Mancava poco all'inizio e nuovamente ho trovato un clima calmo e rilassato. Ci dirigiamo alla linea di partenza. Dopo poco, il giudice di gara dà il via alla competizione: si parte!
Il tempo non contava più nulla, le gambe giravano bene e io ero concentrato sul presente, il resto non contava. La mia strategia era mantenere una percezione dello sforzo bassa e costante, che potessi mantenere agevolmente per parecchio tempo. Intanto, la prima ora era trascorsa e io mi sentivo bene. Arrivano anche la seconda, la terza e la quarta, e io mi sentivo bene, ero felice, mi stavo divertendo e avevo ancora le forze di andare avanti.
Circa dopo quattro ore e trenta, avverto un leggero senso di stanchezza. Avevo superato la mia zona di allenamento, ovvero le quattro ore, e ora ero in un territorio inesplorato. Ho pensato: "È normale essere stanchi dopo tutto quel tempo. L'importante è non avere dolori che mi possano portare a un infortunio". Ho respirato con calma e mi sono detto: "Stacca la testa e vai avanti".
Avevo letto diversi libri sull'esperienza delle ultra e tutti parlavano di una crisi nel finale e che, se tenevi duro, all'improvviso, dal nulla, ritornava una forza che ti avrebbe fatto superare il momento e correre molto più velocemente.
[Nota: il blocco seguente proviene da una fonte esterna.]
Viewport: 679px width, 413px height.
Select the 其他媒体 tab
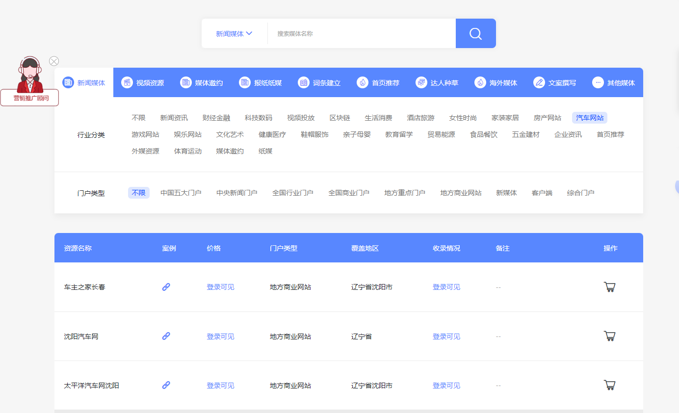614,83
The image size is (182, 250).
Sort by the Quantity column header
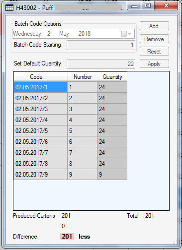112,77
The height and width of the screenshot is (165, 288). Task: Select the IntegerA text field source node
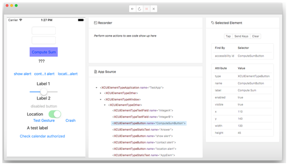(144, 111)
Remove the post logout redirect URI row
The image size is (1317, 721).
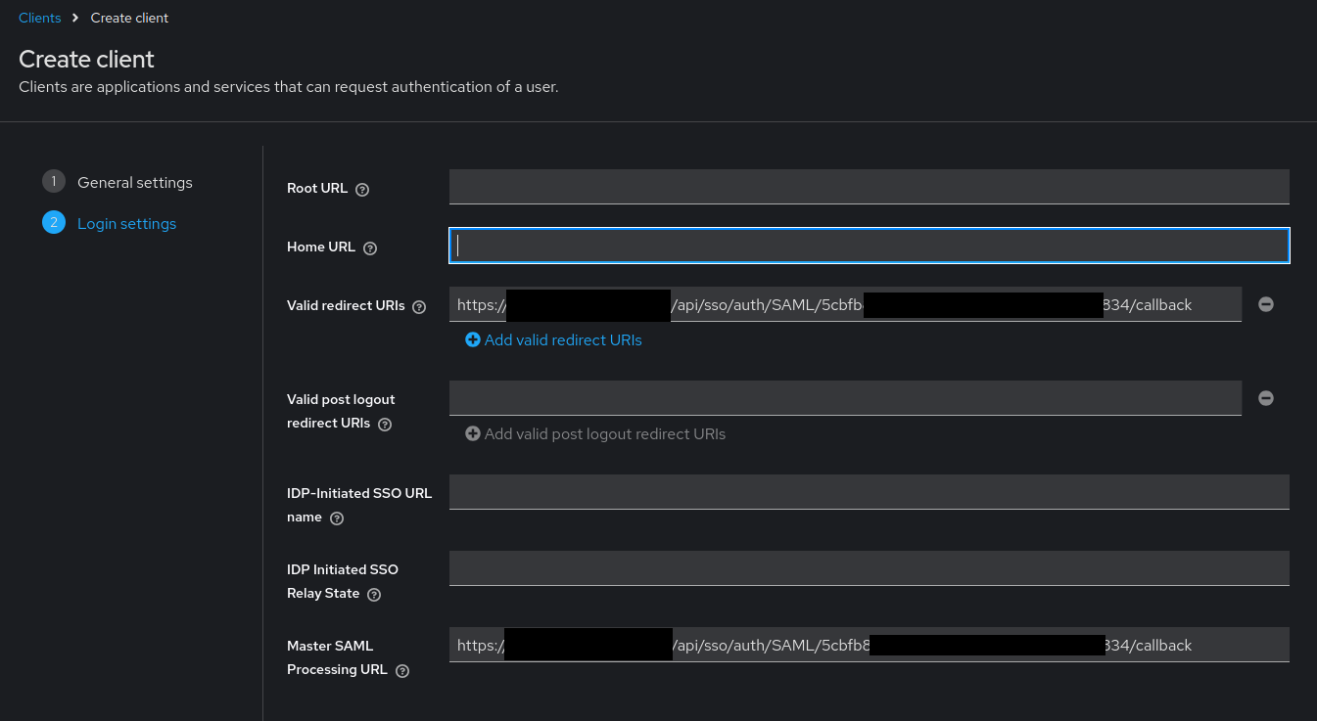pos(1266,398)
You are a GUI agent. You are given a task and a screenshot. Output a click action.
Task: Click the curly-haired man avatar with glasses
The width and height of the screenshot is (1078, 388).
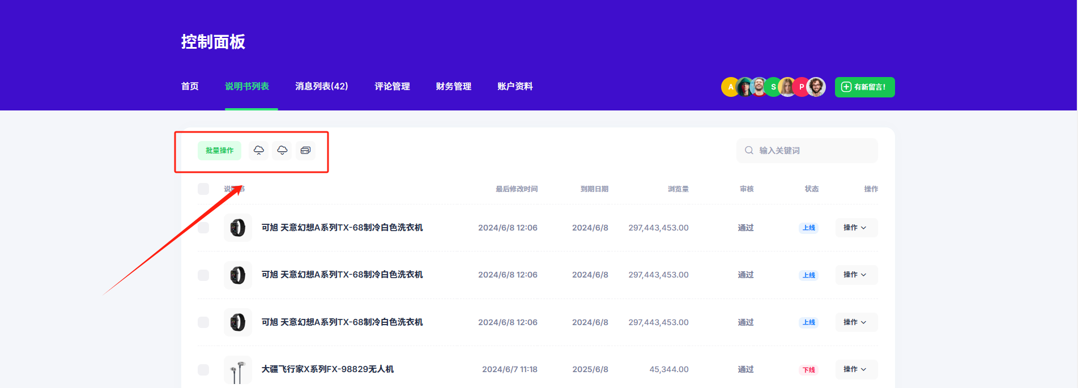click(816, 87)
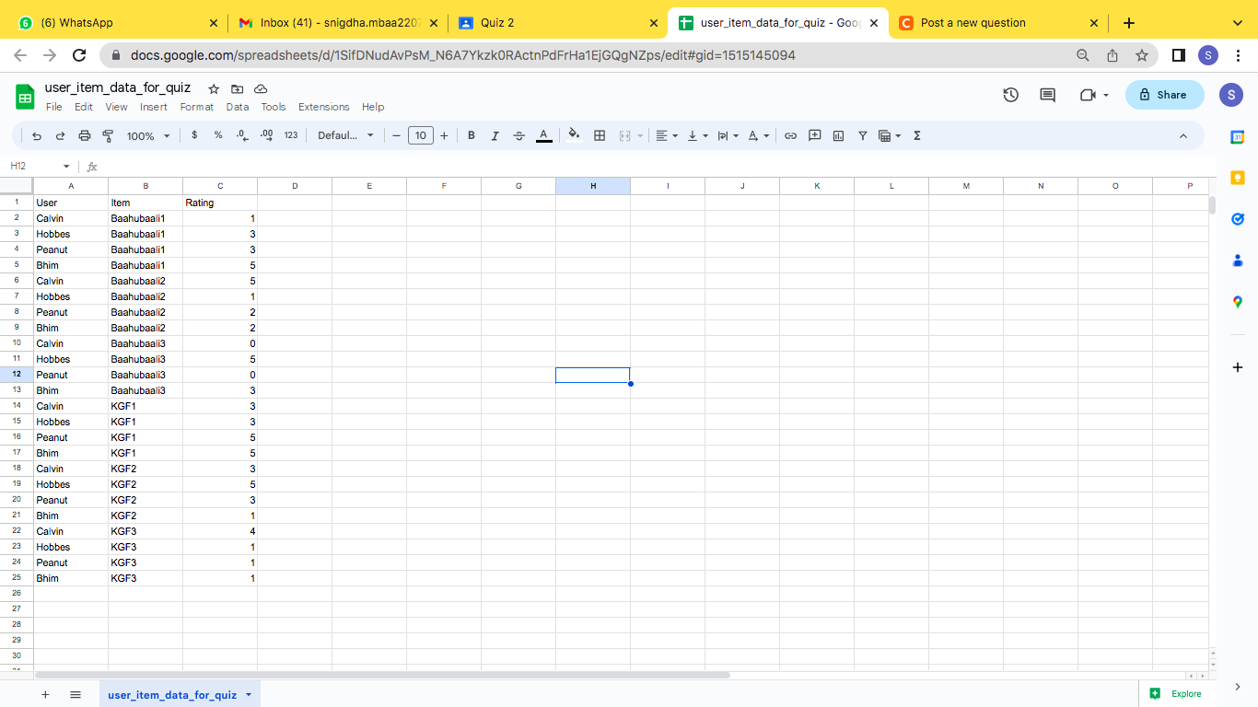1258x707 pixels.
Task: Select the Format painter tool
Action: pyautogui.click(x=108, y=135)
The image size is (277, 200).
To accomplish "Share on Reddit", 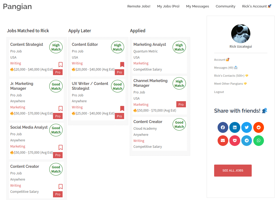I will 259,127.
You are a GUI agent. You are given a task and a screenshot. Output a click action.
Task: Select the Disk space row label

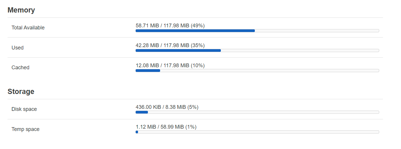point(24,109)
Io ero curioso, volevo provare questa esperienza anche io e posso dire che è accaduto veramente. Alla quinta ora ho sentito arrivare una forza che non pensavo di avere. Ho pensato: "Manca ancora molto, cerco di conservarla per arrivare alla fine". Ma quando mancavano quaranta minuti, ho lasciato andare le gambe. È stata un'esperienza unica, ho iniziato a spingere come non mai, superavo gli altri concorrenti che ormai camminavano. Ho fatto diversi giri, lo speaker mi incitava ad ogni giro. Stavo volando, correvo ed ero al settimo cielo. Al termine della corsa, ho ringraziato la vita che mi ha dato questa opportunità e di essere uscito dalla "caverna del dolore".
Alla fine della gara, molti concorrenti, i volontari e lo stesso speaker mi hanno detto che ero l'unico che aveva stampato un sorriso per tutte le sei ore e che questo mio sorriso era contagioso ed emanava serenità.
Conscio del duro lavoro per preparare una gara di lunga distanza e con tutto il rispetto verso di essa, ho voglia di sfidarmi ancora. Grazie alle ultra, sono rinato.